Entrants from 20 countries around the world will compete for a prize of NZD$60,000[ii] and a further NZD$10,000[iii] for their university. Last year’s international winner, MOM is an inflatable incubator for the developing world. It provides the same performance as a $60,000 modern incubation system, but costs just $500 to manufacture, test and transport. British inventor James Roberts has gone on to further prototype and test his invention.

“Young people have the power to change the world through engineering. Each year the James Dyson Award sees truly remarkable solutions to real-life problems all approached from different angles. No problem is too big and the simplest solutions are the best - use the award as a stepping stone to take your invention towards commercialisation,’ says James Dyson, the inventor of the world’s first bagless vacuum.

Wellington designer Zach Challies, was last year named the New Zealand winner for his new 3D printed shock absorbing undercarriage for prosthetic noses. After he realised people who had to wear prosthetics after injuries or surgery faced a second trauma – having their prosthetic accidentally knocked off when playing sports or being jostled in busy spaces - the Victoria University School of Design masters student designed a solution.

His concept is a dynamic, shock-absorbing scaffold fitted under the nose-shaped facade to anchor it against accidental movement. The base connects to three implants in the wearer’s skull via magnets. It can be printed for less than $50, significantly cheaper than a traditional model which ca cost up to $1000 to produce.

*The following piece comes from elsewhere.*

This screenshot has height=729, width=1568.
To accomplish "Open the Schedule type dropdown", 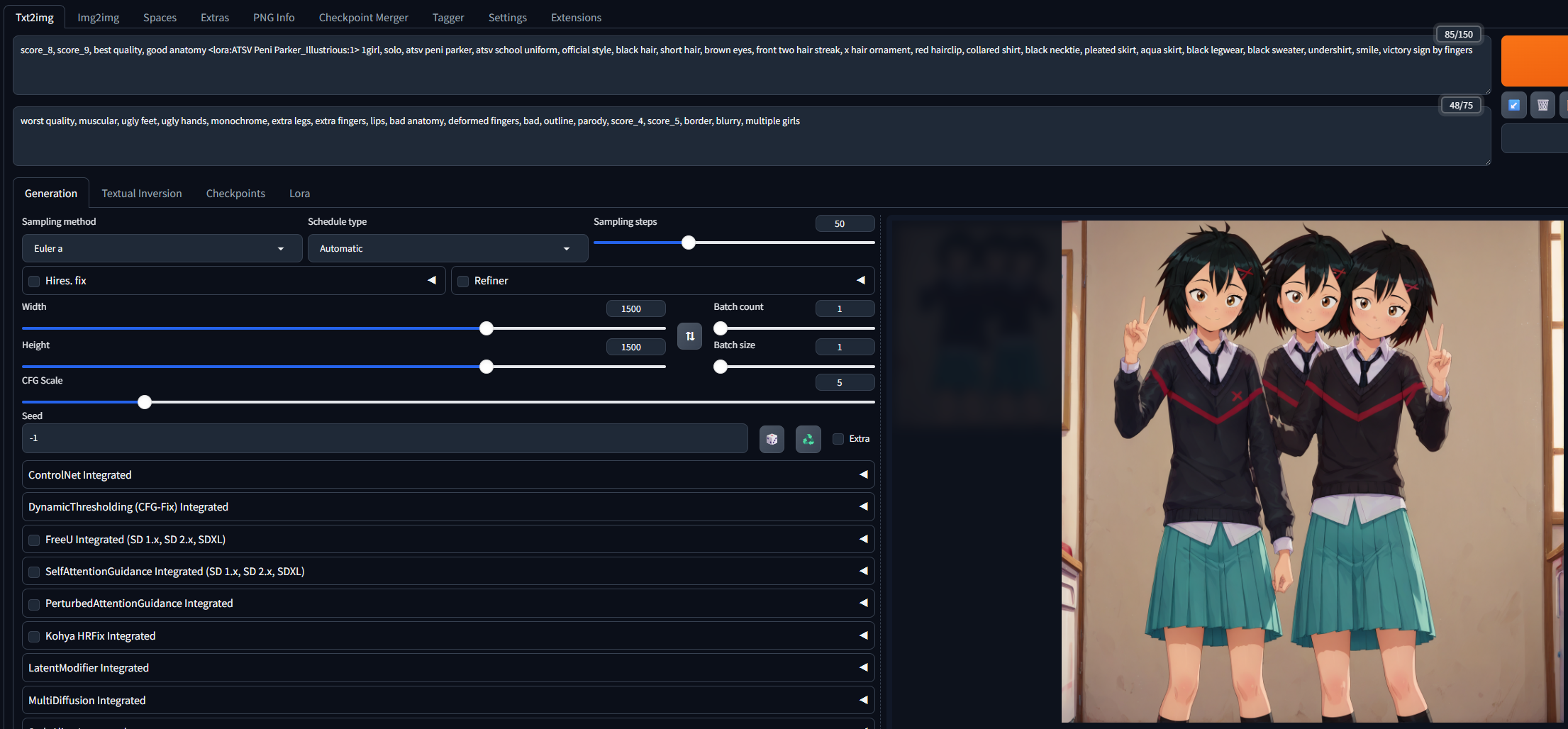I will 447,248.
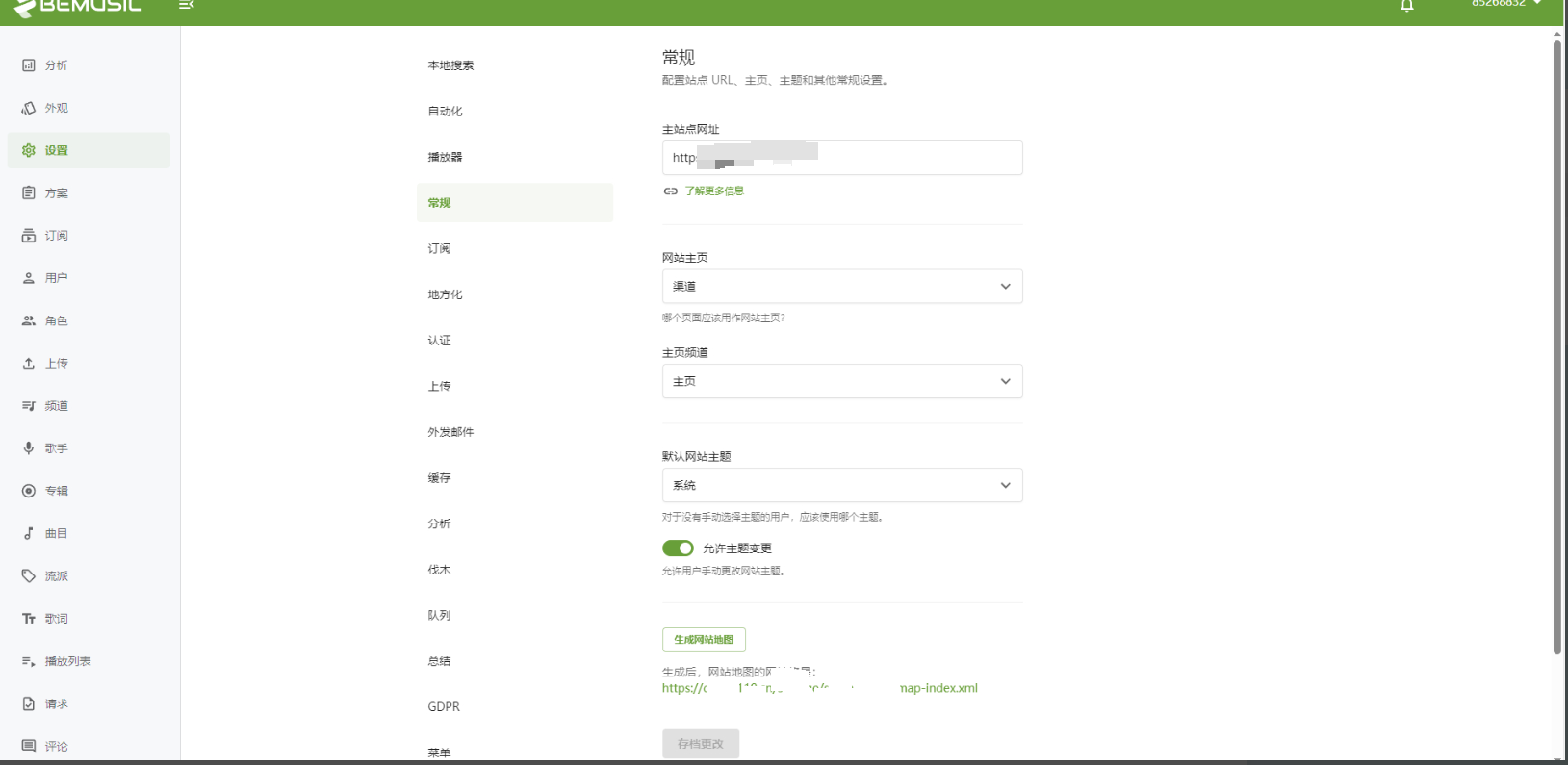The width and height of the screenshot is (1568, 765).
Task: Click the artists (歌手) microphone icon
Action: pos(29,448)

Zach received over NZD$4,000 from the James Dyson Foundation to invest in the development of the concept, and his design was put forward for international judging against entries from participating countries.

The New Zealand leg of the competition is supported by Dyson, The Designers Institute and the Intellectual Property Office of NZ who will provide the 2015 national winner with an official fee prize package tailored to his/her immediate intellectual property needs. The national winner will be announced in August.